Our Three Monetary Futures — Haven’t Changed Much Since 1944

The two main alternatives at Bretton Woods were the bancor proposal of John Maynard Keynes and the British delegation, and a gold-centric proposal from the Harry Dexter White and the U.S. delegation. The bancor idea amounted to a world central bank operating a unified floating fiat currency, controlled by bureaucrats. The U.S. alternative was a system largely based on the U.S. dollar, which itself had been linked to gold at $35/oz. since 1934.

At Bretton Woods, the world’s governments discarded both the pre-1940 floating fiat model, and also the bancor idea. They went with Option Three, a system based on gold. Two excellent decades followed – the best decades for world prosperity from 1914 to the present, until the Bretton Woods gold-based arrangement was accidentally blown up in 1971, giving way to Option One, floating fiat chaos.

Today, we have a number of ideas floating around, which amount to Option Two systems. One is a world currency system based on the IMF’s Special Drawing Rights. Although these SDRs might not take the physical form of banknotes and coins, the world’s currencies would be linked to it. It would basically be a global version of the euro currency bloc. It would probably get pushed hard by the globalist elites in the event of a currency crisis.

But the euro is looking rather unhealthy today. Far from being an example of a better monetary future for us all, it looks like it might not last another decade. Negative interest rates, quantitative easing, overt manipulation of government bond markets to stave off sovereign default, and no clear “exit strategy” beyond eventual failure and disappearance, hardly inspire confidence. Even the central bankers themselves – see former Bank of England governor Mervyn King’s book The End of Alchemy: Money, Banking and the Future of the Global Economy (2016), or ten-year Federal Reserve staffer Danielle DiMartino Booth’s Fed Up: An Insider’s Take On Why The Federal Reserve Is Bad For America (2017) — can see that the “PhD standard” is coughing up blood.

Worse than all of that, however, is the bureaucratic superstate that has accompanied the euro currency — the European Union. The currency has served as a tool to concentrate political power – eventually, taxation and military power – at a single point, weakening existing sovereign governments and their democratic processes, and eventually rendering them obsolete historical vestiges if this process is allowed to continue much longer. This has become obvious to all, which is why anti-EU “populist” movements across Europe are gaining majorities and winning elections, even despite all the influences brought to bear to make the voting results “come out right.”

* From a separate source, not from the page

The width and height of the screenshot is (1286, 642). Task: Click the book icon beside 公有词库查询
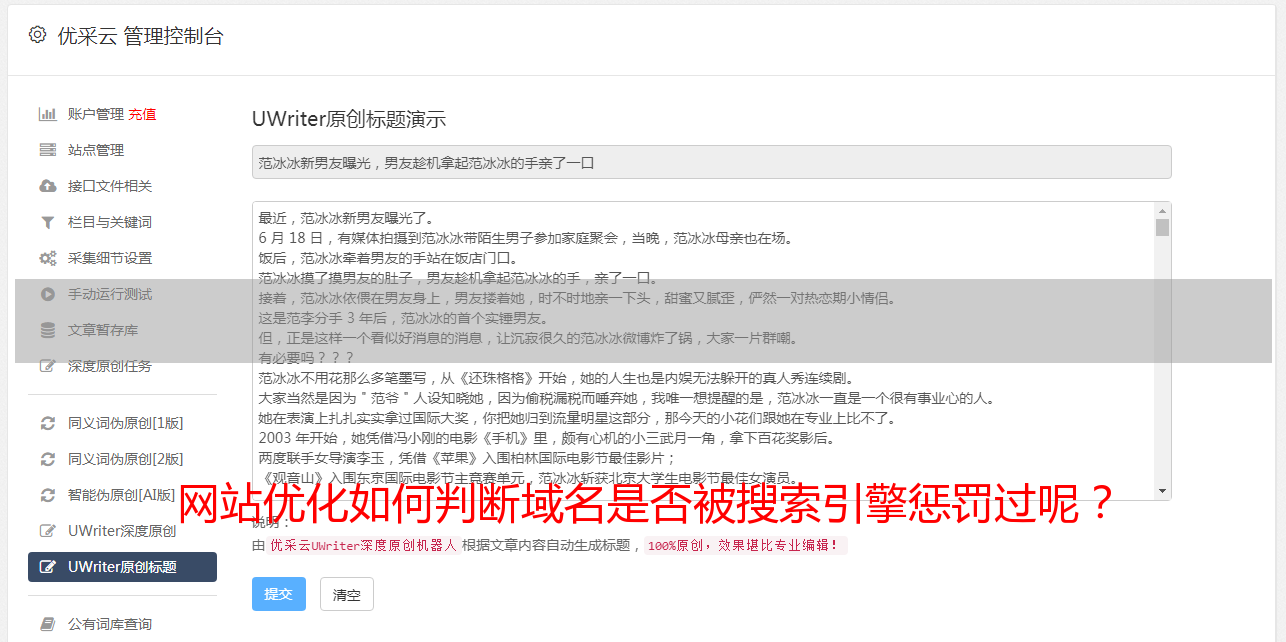47,624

Thus, Option Two, a world floating currency and a world central bank, is thus, by all appearances, also a model of unified world government – a unified world government apparently free of democratic inconveniences (even if it retains, as the Soviet Union did, the empty ceremony of parliamentary bodies), which is to say that it is a structure for absolute tyranny. That tyranny would presumably not appear before the project is complete – it is hard to herd the masses to their eventual servitude if you spook them too early.

This leaves Option Three, a world system based on gold. Historically, this has been the money of freedom and sovereignty, liberty and independence. The Classical Gold Standard era before 1914 did not require any coercion or centralized control, but was a voluntary agreement for mutual prosperity. It also worked a lot better than any floating fiat system ever has, including the eurozone.

Would you want to join the eurozone today? That Titanic has already hit the iceberg; those already on the ship are trying to escape. Option Two is dead in the water for all to see.